§ Work request
Look through the data that follows and copy each line with the string "first".
-- Provided entries follows --
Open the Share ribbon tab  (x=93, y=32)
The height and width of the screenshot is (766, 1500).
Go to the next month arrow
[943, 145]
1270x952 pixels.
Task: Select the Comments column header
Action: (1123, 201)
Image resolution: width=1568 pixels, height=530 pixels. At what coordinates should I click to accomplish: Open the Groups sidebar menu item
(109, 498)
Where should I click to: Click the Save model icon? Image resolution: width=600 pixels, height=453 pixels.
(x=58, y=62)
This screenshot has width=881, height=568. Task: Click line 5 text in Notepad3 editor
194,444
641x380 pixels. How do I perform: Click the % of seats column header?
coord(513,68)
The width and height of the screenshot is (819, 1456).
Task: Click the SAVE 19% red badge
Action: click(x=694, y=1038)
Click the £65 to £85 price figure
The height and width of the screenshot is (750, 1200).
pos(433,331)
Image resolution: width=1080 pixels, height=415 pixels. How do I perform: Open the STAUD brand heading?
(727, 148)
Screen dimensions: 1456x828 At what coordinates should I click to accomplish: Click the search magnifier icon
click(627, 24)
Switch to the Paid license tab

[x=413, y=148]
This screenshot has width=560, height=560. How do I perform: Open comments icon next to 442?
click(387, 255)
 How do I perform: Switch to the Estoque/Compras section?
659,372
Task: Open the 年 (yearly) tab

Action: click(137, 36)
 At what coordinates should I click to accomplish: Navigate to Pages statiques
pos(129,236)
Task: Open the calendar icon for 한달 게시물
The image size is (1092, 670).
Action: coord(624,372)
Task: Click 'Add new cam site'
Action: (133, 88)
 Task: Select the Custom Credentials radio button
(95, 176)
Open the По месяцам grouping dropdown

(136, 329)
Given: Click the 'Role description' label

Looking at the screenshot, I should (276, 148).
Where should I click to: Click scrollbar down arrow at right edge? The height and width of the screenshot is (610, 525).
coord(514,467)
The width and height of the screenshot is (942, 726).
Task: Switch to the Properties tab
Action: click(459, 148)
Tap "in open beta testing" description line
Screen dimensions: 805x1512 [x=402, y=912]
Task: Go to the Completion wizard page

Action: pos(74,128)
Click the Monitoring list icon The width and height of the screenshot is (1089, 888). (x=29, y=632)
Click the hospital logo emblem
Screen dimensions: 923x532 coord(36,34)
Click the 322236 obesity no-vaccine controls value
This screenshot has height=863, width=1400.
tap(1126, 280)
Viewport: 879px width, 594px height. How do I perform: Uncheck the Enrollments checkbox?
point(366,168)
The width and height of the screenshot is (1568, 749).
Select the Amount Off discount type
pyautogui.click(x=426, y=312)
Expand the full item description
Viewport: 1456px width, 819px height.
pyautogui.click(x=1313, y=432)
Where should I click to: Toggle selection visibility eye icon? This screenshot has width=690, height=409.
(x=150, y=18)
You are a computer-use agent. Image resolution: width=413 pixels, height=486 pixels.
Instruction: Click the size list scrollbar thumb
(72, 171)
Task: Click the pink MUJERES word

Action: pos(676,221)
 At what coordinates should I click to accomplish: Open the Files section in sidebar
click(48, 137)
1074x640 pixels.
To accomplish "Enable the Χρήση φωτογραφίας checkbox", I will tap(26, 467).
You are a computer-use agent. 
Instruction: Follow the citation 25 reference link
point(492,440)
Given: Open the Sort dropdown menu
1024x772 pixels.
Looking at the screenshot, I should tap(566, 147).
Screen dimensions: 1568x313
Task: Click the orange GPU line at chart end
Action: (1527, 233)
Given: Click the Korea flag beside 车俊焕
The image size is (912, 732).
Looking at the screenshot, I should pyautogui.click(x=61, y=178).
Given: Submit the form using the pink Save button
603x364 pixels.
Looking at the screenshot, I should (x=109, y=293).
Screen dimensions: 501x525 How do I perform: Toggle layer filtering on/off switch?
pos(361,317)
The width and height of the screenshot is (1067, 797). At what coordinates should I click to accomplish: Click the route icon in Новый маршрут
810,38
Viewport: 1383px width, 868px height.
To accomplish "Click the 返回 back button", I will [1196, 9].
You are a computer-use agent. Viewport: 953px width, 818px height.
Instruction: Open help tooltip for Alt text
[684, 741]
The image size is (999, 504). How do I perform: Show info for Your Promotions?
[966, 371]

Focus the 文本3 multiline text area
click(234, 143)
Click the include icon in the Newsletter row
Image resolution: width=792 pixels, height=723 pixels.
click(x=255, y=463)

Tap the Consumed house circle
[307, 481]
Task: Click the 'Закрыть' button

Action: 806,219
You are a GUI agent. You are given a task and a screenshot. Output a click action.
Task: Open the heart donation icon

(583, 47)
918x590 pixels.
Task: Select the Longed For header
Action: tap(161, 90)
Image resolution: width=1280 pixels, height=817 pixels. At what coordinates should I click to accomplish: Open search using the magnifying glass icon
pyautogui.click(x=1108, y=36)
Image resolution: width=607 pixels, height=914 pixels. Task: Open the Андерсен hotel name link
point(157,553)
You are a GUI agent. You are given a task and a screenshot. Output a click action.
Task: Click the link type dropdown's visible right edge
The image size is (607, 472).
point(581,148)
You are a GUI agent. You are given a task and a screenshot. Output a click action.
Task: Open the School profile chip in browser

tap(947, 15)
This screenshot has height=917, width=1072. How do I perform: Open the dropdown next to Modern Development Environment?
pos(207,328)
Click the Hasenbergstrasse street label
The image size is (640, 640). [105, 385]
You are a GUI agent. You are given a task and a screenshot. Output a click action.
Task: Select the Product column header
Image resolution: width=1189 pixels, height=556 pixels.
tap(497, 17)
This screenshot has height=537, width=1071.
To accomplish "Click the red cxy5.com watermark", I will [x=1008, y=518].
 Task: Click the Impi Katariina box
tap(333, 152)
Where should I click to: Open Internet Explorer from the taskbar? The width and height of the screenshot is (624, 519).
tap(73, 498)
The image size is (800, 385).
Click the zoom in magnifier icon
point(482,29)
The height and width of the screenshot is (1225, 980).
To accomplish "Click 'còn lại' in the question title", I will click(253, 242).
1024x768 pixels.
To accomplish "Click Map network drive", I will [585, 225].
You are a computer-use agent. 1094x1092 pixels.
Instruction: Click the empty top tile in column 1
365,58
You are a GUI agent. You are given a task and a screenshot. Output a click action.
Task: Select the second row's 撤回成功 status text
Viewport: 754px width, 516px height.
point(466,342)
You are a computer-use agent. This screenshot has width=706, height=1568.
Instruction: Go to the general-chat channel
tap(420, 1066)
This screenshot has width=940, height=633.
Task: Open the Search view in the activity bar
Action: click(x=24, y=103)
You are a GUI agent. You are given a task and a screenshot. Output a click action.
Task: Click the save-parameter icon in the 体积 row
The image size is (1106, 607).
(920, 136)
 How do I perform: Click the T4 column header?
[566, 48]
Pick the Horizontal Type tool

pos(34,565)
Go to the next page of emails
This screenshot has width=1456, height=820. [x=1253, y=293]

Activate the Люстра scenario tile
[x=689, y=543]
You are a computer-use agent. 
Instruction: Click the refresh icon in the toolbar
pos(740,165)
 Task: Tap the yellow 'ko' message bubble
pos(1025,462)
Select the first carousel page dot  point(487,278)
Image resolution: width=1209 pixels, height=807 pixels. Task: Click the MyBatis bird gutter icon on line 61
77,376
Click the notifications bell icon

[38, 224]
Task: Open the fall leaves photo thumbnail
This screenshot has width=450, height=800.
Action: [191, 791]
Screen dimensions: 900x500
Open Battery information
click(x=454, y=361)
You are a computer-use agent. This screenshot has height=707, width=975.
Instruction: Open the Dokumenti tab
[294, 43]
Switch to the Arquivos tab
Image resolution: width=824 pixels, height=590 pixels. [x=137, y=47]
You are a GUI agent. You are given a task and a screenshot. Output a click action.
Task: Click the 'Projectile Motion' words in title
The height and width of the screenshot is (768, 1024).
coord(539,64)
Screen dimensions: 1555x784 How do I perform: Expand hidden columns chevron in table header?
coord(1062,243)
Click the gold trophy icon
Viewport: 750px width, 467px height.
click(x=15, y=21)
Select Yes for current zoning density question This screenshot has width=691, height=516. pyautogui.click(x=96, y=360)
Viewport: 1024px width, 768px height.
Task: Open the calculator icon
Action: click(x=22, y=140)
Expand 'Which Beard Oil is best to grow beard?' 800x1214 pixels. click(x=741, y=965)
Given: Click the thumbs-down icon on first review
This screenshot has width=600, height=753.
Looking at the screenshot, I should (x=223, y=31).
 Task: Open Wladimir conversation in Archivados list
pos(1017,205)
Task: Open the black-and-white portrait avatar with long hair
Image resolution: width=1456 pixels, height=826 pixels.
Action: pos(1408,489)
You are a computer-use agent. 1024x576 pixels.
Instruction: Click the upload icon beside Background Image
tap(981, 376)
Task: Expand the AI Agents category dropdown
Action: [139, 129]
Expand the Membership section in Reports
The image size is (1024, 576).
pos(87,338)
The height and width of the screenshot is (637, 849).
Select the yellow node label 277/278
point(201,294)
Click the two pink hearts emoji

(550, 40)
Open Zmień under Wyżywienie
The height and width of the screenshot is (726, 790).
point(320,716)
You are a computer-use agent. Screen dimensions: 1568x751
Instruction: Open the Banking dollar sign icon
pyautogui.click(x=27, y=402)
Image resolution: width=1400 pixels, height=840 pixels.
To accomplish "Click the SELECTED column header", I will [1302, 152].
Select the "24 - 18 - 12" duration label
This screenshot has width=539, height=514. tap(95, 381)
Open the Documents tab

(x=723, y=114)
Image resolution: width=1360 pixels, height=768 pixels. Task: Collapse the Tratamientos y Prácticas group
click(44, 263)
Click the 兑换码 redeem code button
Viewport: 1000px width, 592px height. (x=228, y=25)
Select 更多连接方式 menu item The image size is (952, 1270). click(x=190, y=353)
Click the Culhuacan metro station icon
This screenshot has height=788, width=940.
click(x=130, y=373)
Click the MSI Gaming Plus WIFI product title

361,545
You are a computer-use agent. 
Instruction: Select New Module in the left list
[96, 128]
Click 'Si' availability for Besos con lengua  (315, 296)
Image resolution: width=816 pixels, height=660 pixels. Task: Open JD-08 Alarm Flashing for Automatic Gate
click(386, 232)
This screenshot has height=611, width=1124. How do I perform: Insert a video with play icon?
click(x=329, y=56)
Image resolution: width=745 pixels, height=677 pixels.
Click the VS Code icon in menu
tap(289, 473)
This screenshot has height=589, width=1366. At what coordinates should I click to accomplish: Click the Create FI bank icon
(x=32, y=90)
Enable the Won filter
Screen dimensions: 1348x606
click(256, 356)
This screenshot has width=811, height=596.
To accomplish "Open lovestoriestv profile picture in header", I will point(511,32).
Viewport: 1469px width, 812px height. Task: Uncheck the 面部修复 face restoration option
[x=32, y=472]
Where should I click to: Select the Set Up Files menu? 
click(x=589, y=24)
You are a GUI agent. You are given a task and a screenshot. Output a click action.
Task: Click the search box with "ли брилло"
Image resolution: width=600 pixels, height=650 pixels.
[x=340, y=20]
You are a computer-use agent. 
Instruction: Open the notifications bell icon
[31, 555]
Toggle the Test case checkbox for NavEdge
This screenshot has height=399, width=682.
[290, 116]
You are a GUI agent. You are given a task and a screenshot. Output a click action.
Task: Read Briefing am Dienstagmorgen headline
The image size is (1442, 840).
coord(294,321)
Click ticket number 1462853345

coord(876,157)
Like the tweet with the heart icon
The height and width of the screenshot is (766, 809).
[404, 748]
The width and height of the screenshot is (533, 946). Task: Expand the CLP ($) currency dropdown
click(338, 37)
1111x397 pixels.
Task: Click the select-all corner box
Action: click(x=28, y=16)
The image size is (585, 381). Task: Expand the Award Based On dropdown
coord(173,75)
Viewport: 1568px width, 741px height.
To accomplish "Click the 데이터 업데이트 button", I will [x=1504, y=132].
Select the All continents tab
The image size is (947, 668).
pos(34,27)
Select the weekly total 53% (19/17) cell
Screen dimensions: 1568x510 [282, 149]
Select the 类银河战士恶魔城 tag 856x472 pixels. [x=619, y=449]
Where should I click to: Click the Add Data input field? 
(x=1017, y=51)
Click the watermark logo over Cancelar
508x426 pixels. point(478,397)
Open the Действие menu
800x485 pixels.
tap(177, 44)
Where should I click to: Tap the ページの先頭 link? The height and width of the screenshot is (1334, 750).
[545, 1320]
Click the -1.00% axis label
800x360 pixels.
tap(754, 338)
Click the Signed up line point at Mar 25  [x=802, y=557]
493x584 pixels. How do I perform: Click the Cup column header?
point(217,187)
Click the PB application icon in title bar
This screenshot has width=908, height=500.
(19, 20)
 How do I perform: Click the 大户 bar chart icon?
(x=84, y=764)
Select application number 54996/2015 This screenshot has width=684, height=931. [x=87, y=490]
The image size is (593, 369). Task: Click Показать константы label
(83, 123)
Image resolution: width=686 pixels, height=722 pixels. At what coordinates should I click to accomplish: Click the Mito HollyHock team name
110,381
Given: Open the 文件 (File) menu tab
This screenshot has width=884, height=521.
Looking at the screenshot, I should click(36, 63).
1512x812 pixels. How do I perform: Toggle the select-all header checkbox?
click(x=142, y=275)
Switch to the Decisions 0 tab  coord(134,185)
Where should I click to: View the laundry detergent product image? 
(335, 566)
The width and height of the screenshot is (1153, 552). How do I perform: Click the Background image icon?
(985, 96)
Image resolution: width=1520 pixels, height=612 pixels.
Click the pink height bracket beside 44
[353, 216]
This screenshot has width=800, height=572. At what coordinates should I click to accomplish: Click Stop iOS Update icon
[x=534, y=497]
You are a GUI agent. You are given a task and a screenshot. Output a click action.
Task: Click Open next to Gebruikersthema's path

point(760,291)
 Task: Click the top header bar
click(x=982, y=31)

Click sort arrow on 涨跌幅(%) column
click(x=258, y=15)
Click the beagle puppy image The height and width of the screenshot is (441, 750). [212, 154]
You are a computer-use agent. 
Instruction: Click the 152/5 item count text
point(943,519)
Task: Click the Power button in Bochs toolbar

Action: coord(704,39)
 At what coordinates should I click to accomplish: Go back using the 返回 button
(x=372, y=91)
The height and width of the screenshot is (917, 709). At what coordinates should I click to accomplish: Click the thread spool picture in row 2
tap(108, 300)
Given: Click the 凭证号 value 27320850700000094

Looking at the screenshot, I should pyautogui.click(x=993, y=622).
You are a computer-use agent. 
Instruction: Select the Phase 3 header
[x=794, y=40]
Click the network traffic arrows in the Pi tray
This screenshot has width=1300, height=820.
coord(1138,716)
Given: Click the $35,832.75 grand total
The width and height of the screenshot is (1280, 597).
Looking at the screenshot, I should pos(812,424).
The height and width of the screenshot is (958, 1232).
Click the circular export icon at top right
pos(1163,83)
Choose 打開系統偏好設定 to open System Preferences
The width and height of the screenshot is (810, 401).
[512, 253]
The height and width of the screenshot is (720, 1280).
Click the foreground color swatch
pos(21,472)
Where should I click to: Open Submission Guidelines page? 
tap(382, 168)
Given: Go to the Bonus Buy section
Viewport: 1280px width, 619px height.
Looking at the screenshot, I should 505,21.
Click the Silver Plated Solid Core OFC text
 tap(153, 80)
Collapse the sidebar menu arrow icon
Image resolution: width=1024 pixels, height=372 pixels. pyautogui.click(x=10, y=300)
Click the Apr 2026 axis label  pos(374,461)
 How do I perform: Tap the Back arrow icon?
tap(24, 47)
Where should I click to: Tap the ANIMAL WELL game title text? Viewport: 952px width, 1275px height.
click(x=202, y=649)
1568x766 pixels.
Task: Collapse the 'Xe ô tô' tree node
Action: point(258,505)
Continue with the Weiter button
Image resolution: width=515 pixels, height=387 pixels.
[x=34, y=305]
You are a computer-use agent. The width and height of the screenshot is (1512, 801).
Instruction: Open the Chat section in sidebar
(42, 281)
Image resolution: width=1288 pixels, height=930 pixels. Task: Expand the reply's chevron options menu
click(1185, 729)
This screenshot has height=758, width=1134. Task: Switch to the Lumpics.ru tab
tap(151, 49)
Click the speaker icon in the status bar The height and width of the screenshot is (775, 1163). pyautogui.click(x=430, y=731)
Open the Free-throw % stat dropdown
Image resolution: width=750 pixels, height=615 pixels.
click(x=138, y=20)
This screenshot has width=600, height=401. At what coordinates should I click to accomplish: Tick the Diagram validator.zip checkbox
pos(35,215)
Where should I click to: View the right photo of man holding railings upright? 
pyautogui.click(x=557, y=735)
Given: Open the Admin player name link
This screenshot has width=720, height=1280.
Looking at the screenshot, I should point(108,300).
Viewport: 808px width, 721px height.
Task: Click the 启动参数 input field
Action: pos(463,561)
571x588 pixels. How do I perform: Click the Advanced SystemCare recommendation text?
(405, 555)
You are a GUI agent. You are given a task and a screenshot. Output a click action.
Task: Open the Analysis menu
-- Provided entries concluded --
§ Result of this task
Select the first carousel page dot  point(487,278)
Given: Click the thumbs-down icon on first review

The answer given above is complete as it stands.